The Khawatir (singular Khateri الخاطري) is an Arab tribe of the United Arab Emirates, a subsection of the Na'im.

== Origins ==
The Khawatir form one of three subsections of the Na'im, the others being the Al Bu Shamis and the Al Bu Kharaiban. It is from the latter that the current Rulers of the Emirate of Ajman are drawn.

A Bedouin tribe, whose dar stretched from Buraimi north to the Jiri Plain, the Khawatir mostly settled in the area around the Buraimi oasis and, resentful of the encroachment of the Al Bu Falah and their allies the Manasir in the C19th, adopted Wahhabism as a doctrine. Following the Saudi withdrawal in 1871, they submitted to Muscat but then became dependent on Zayed bin Khalifa Al Nahyan having been, like the Dawahir, hard pressed by his expansion in the Buraimi/Al Ain Oasis. The Khawatir frequently came into conflict with the Sharqiyin of Fujairah, but would generally ally with the Sharqiyin against the powerful Qawasim of Sharjah and Ras Al Khaimah. This occasional antipathy between the Khawatir (and their allies the Ghafalah) and Qawasim would result in problems for the British oil companies attempting to negotiate concessions and access to the interior.

As with the other Na'im of Buraimi, the Khawatir recognised the influence of the head of the Al Bu Kharaiban of Buraimi, and by the 1940s were considered to be independent of Muscat. Together with other Na'im in Buraimi, the Khawatir once again came under Saudi influence in the 1950s, leading to their participation in the Buraimi dispute.

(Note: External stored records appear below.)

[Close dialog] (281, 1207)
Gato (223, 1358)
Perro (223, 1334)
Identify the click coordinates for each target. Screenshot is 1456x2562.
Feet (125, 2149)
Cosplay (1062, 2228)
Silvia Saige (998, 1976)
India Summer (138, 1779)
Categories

Lorimer, in 1906, identified some 500 Khawatir living as Bedouin in the Jiri Plain, and these would have been relatively wealthy, with 800 camels, 70 donkeys, 1,500 sheep and goats and 100 cattle. A further 150 houses of Khawatir were settled at Hafit to the south east of Buraimi, with 900 date palms, 1,000 sheep and goats and 200 camels. They frequently shared inland water resources with the Ghafalah.

== Dhaid ==
As well as Buraimi, the Khawatir also settled in the Sharjah dependency of Dhaid, where they subsisted frequently uneasily with their Bani Qitab neighbours, a number of disputes culminating with the Khawatir prevailing in 1927, with suspicions of interference with the oasis' water supply arising because of the unusually poor date crop that year. The following year, a settlement conducted by the Na'im chiefs of this issue led to the ascension of the deposed Sheikh of Sharjah, Khalid bin Ahmed Al Qasimi to rule Dhaid. Khalid enlisted the support of the Khawatir (as well as the Bani Kaab, the Bani Qitab and the Sheikh of Hamriyah) in an attempt to invade a retake control of Sharjah, which was averted by the British. Khalid would go on to become ruler of Kalba on the death of his father in law, Sheikh Said bin Hamad Al Qasimi.